■ **EXCERPTED DATA**
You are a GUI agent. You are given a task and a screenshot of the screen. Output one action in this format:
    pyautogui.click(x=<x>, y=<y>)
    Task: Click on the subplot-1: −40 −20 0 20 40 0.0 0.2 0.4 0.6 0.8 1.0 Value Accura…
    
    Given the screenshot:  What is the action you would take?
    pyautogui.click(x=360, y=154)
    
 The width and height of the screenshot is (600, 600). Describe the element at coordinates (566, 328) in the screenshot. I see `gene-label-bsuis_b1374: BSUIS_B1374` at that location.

■ **JOB**
Reproduce all the rows above, switching "GUI agent" to "screen assistant" and leaving everything else unchanged.

■ **EXERCISE SOLUTION**
You are a screen assistant. You are given a task and a screenshot of the screen. Output one action in this format:
    pyautogui.click(x=<x>, y=<y>)
    Task: Click on the subplot-1: −40 −20 0 20 40 0.0 0.2 0.4 0.6 0.8 1.0 Value Accura…
    
    Given the screenshot:  What is the action you would take?
    pyautogui.click(x=360, y=154)
    
 The width and height of the screenshot is (600, 600). Describe the element at coordinates (566, 328) in the screenshot. I see `gene-label-bsuis_b1374: BSUIS_B1374` at that location.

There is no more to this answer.